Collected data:

%%

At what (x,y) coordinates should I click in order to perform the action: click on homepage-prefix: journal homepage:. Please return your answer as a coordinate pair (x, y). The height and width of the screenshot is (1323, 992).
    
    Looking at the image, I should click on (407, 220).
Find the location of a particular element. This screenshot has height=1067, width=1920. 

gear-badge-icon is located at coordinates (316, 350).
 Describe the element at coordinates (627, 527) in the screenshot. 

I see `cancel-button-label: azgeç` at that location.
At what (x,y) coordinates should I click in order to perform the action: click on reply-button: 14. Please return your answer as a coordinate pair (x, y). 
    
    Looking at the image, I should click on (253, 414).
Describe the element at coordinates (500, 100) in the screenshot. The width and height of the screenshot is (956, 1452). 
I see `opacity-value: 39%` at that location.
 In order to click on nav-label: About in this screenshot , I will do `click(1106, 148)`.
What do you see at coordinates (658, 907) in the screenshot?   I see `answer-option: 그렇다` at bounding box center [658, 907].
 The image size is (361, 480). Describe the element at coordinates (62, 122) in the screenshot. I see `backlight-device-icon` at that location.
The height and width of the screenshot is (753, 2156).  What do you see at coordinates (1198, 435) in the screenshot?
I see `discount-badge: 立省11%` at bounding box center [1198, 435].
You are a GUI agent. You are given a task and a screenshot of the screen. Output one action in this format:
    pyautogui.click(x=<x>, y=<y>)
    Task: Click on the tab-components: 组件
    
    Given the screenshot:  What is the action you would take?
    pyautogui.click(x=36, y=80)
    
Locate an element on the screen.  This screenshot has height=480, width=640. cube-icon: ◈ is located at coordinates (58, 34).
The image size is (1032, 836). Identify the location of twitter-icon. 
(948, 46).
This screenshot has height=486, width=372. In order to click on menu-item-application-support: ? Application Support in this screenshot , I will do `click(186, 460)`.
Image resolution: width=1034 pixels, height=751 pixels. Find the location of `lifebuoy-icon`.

%%

:: WHAT THE TASK REQUIRES ::
Return all of the data above line for line, without changing a single character.

:: TASK SOLUTION ::
At what (x,y) coordinates should I click in order to perform the action: click on homepage-prefix: journal homepage:. Please return your answer as a coordinate pair (x, y). The height and width of the screenshot is (1323, 992).
    
    Looking at the image, I should click on (407, 220).
Find the location of a particular element. This screenshot has height=1067, width=1920. 

gear-badge-icon is located at coordinates (316, 350).
 Describe the element at coordinates (627, 527) in the screenshot. 

I see `cancel-button-label: azgeç` at that location.
At what (x,y) coordinates should I click in order to perform the action: click on reply-button: 14. Please return your answer as a coordinate pair (x, y). 
    
    Looking at the image, I should click on (253, 414).
Describe the element at coordinates (500, 100) in the screenshot. The width and height of the screenshot is (956, 1452). 
I see `opacity-value: 39%` at that location.
 In order to click on nav-label: About in this screenshot , I will do `click(1106, 148)`.
What do you see at coordinates (658, 907) in the screenshot?   I see `answer-option: 그렇다` at bounding box center [658, 907].
 The image size is (361, 480). Describe the element at coordinates (62, 122) in the screenshot. I see `backlight-device-icon` at that location.
The height and width of the screenshot is (753, 2156).  What do you see at coordinates (1198, 435) in the screenshot?
I see `discount-badge: 立省11%` at bounding box center [1198, 435].
You are a GUI agent. You are given a task and a screenshot of the screen. Output one action in this format:
    pyautogui.click(x=<x>, y=<y>)
    Task: Click on the tab-components: 组件
    
    Given the screenshot:  What is the action you would take?
    pyautogui.click(x=36, y=80)
    
Locate an element on the screen.  This screenshot has height=480, width=640. cube-icon: ◈ is located at coordinates (58, 34).
The image size is (1032, 836). Identify the location of twitter-icon. 
(948, 46).
This screenshot has height=486, width=372. In order to click on menu-item-application-support: ? Application Support in this screenshot , I will do `click(186, 460)`.
Image resolution: width=1034 pixels, height=751 pixels. Find the location of `lifebuoy-icon`.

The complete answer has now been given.